W dwóch eksplozjach w stolicy Indonezji, Dżakarcie, zginęło co najmniej 9 osób, a ponad 50 zostało rannych. Około 20 rannych to obcokrajowcy. Zamachy potępił już prezydent Indonezji Susilo Bambang Yudhoyono, nazywając je "aktem terrorystycznym".

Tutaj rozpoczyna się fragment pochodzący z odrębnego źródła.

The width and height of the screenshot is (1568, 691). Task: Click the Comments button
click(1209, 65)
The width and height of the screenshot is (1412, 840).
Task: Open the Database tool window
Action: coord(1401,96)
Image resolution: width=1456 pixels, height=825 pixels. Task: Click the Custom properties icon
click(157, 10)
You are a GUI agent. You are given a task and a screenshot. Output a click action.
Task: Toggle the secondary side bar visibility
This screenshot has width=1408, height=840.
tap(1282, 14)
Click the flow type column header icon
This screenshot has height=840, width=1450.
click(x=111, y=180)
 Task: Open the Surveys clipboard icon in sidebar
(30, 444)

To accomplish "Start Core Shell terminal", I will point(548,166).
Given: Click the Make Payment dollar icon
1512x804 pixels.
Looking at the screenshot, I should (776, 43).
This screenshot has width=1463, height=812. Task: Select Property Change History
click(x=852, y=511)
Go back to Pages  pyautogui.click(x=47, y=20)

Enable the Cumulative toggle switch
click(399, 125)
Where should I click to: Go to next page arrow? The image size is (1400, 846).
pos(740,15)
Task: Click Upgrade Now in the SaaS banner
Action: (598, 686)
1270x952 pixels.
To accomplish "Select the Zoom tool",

Rano miejscowego czasu doszło do dwóch potężnych wybuchów w luksusowych hotelach Marriott i Ritz-Carlton w centrum miasta. Ofiary śmiertelne - to goście Marriotta, gdzie znajdowali się Polacy. "Cały czas ustalamy, czy oprócz tych dwóch panów jeszcze jacyś obywatele polscy byli albo w hotelu Marriott albo w hotelu Ritz" - poinformowała Małgorzata Tańska. Na razie nie ma potwierdzonych informacji, by oprócz wspomnianej dwójki Polaków ktoś z obywateli naszego kraju przebywał w miejscu, gdzie doszło do zamachów.
Ładunki wybuchowe eksplodowały w hotelowych restauracjach. Co najmniej jeden z tych ataków przeprowadzony był przez zamachowca-samobójcę - poinformował szef indonezyjskiej komisji bezpieczeństwa w tamtejszym parlamencie.
Małgorzata Tańska powiedziała Informacyjnej Agencji Radiowej, że Polacy nie odnieśli żadnych ran w wyniku zamachu. "Nic im się nie stało - są cali i zdrowi. Ambasada jest z nimi w kontakcie" - oświadczyła. Jak dodała Tańska - Polacy przenieśli się w bezpieczne miejsce.
W 2003 roku w zamachu na hotel Marriott w Dżakarcie zginęło 12 osób. Do ataku przyznała się wtedy terrorystyczna organizacja Dżamma Islamija, powiązana z al-Kaidą.
Indonezja to kraj, w którym mieszka najwięcej muzułmanów na świecie. W samej Dżakarcie mieszka prawie 8,5 miliona ludzi. Dwa tygodnie temu odbyły się tu wybory prezydenckie.